City of Richmond Pledges to Clean Up its Sewage System

Oct 18, 2006

Deb Self, San Francisco Baykeeper, 415-856-0444 x108, cell: 510-882-1882

In a huge victory for both Richmond residents and the San Francisco Bay, the City of Richmond announced today bold measures to clean up its outdated sewage system. The effort is the result of months of negotiations brought on after Baykeeper and Richmond-based West County Toxics Coalition sued the City for spilling hundreds of thousands of gallons of raw sewage every year.

Over the last three years, Richmond has spilled more than 17 million gallons of sewage in or near tributaries that empty into the San Francisco Bay. Raw sewage overflows into homes and streets as the result of disintegrating pipes, clogs due to tree roots and grease, and insufficient capacity to contain and treat the waste.

“We’re thrilled that the City is ready to do what it takes to stop this environmental and health disaster,” says Deb Self, Associate Director of Baykeeper. “Richmond currently has one of the highest spill rates in the state, but we’re optimistic that they will soon have one of the lowest.”

Other defendants named in the suit were Richmond’s wastewater management agencies West County Wastewater District (“West County”), West County Agency and Veolia Water North America Operating Services.

Clean up measures to be undertaken include the following:

  • Spill rate reduction. The sewer system overhauls will have a tremendous impact on sewage spills. Over the next ten years, Richmond has agreed to reduce its number of sewage spills by 90 percent, while West County will reduce its spill rate by two-thirds.
  • Capital Improvements. Richmond and West County will spend $25 million on capital improvements to sewage collection systems.
  • Private Lateral Sewer Replacement Program. Richmond and the wastewater agencies will spend $3.5 million over the next ten years to provide private residents and businesses up to $3,000 to replace or fix the privately owned pipes that connect homes and businesses to the City’s main sewer lines.
  • Sewer Rate Assistance Program. Over the next five years, Richmond will spend $311,000 on rebates to low income residents for sewer rate increases needed to fix Richmond’s sewer system.
  • Storm Water Pollution Controls. Richmond will begin requiring new means of controlling polluted runoff from new residential developments, and will retrofit the existing storm water system to control pollution discharges where feasible--making Richmond a Bay Area leader in storm water pollution control.
  • Environmental Project Funding.
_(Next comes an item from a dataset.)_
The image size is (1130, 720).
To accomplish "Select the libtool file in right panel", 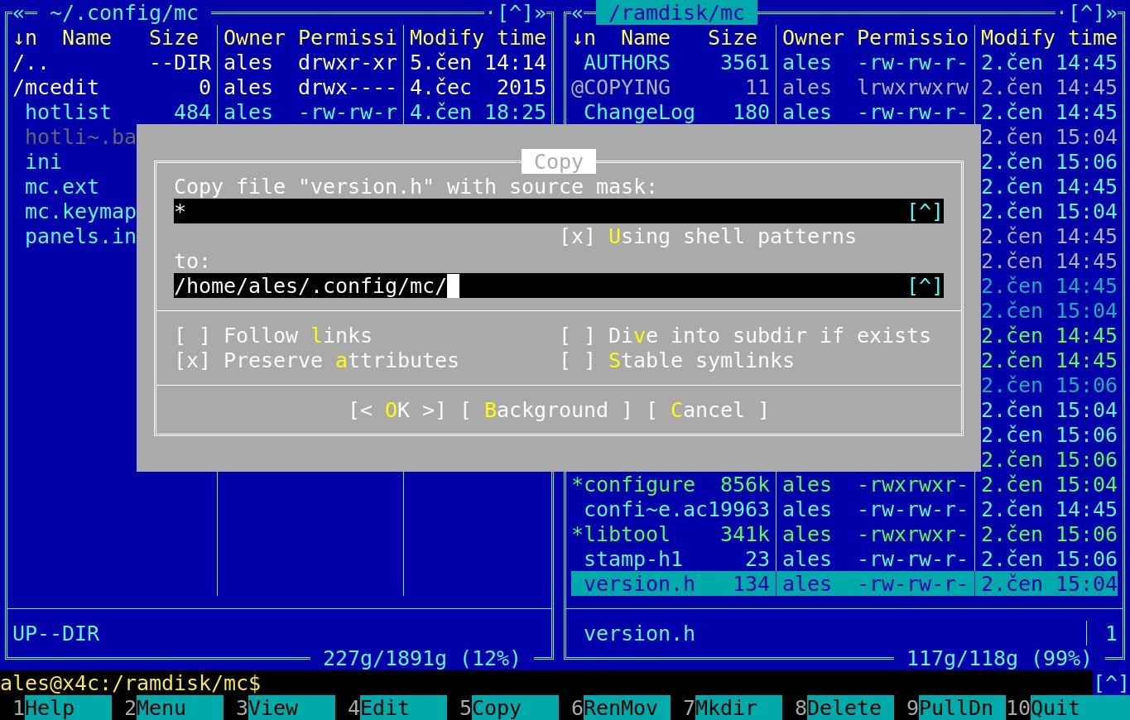I will 627,535.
Richmond will contribute an additional $355,000 to improve water quality in the Bay Area.

“The settlement and benefits are a major Environmental Justice victory for Richmond and West Contra Costa County residents; residents will not have to worry about sewage backing up in there houses nor in the streets,” says West County Toxic Coalition’s Henry Clark. “It shows how important leadership and organization are to promoting a clean, green, and safe environment.”

“The City of Richmond takes very seriously its commitment to the environment,” says Bill Lindsay, Richmond City Manager. “We’re pleased to have developed an ambitious, yet achievable, plan to improve our wastewater system that can serve as a model for other communities.”


Baykeeper is a non-profit environmental watchdog dedicated to protecting the water quality of the San Francisco Bay-Delta Estuary and its tributaries for the benefit of its ecosystems and human communities. West County Toxic Coalition is a non-profit organization whose mission is to protect against toxic threats the communities of West Contra Costa County.